Rafflesia Trek at Cameron Highlands

It was supposed to be a four hour trek to see the exquisite Rafflesia blooms. Thankfully, it took six leisurely hours due to two three-year-old children who kept whining and begging their parents to carry them. It seemed like divine intervention; the elderly me could trudge at a slower, more comfortable pace without even asking for it.
 

Bamboo flowers are like weeds sitting on smooth hollow trunks. 

Due to rapid development in the highlands, acres of greenery are cleared. Bamboo, being a rapid growing species, shoot up the fastest. It is like an alien landscape, with tender bamboo spears among chopped up emerald.  

Walking along the dense undergrowth requires trekkers to contort themselves into awkward positions.

At certain points, we had to cross muddy streams. Two people attracted blood-sucking leeches which pierced holes in calves and drank to their slimy hearts' content.

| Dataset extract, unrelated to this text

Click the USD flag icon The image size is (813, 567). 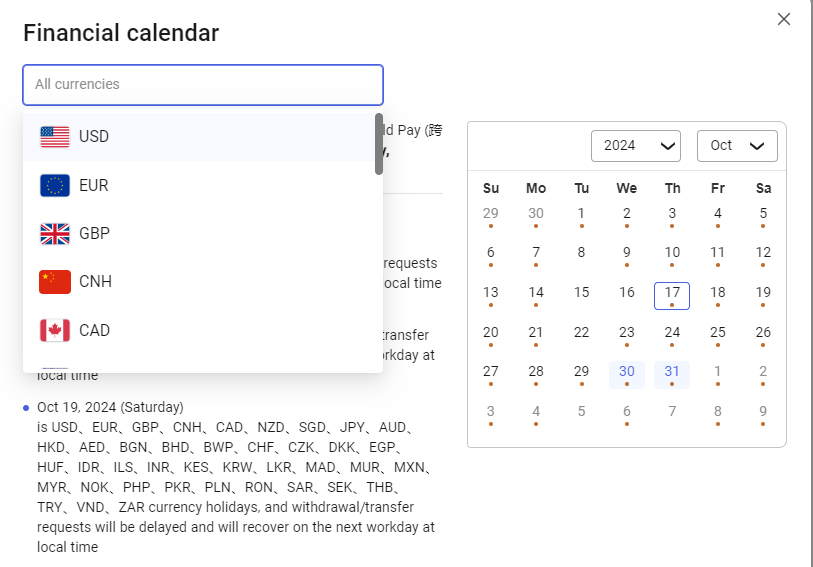pos(55,137)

Some roots diverge at regular intervals, forming natural stairways. How considerate.

Here's a bunch of wild bananas. According to the local guide, these aren't edible.

Here, the guide's dog mocked human beings who were splashing awkwardly across the river flow.

After three hours, we finally reached the Rafflesia. This brown knob isn't a coconut. It is a Rafflesia bud, biding its time before it bursts into a three-day bloom that will quickly decay into rheum.

A dense springy crop of moss grows on the lianas. Being an ignoramus, I didn't know that Rafflesia is parasitic. It will suck nutrients from lianas for its own growth.

Here, the Rafflesia bloom is decaying.

According to local lore, the withered petals can be stewed into medicine which would prevent miscarriages. Of course, this isn't practised anymore, given that these flowers are protected under national laws and no one can collect them for personal uses. 

The white polka dots on red seem like a fashion statement.

Is it possible to survive in these jungles by oneself, like a modern day Tarzan? And at what costs?

Either way, it has been a thoroughly exhausting but rejuvenating trek. The songs by cicadas and birds that will never have their names, the afterglow of rain-soaked trees, the crystalline air. It had been fulfilling.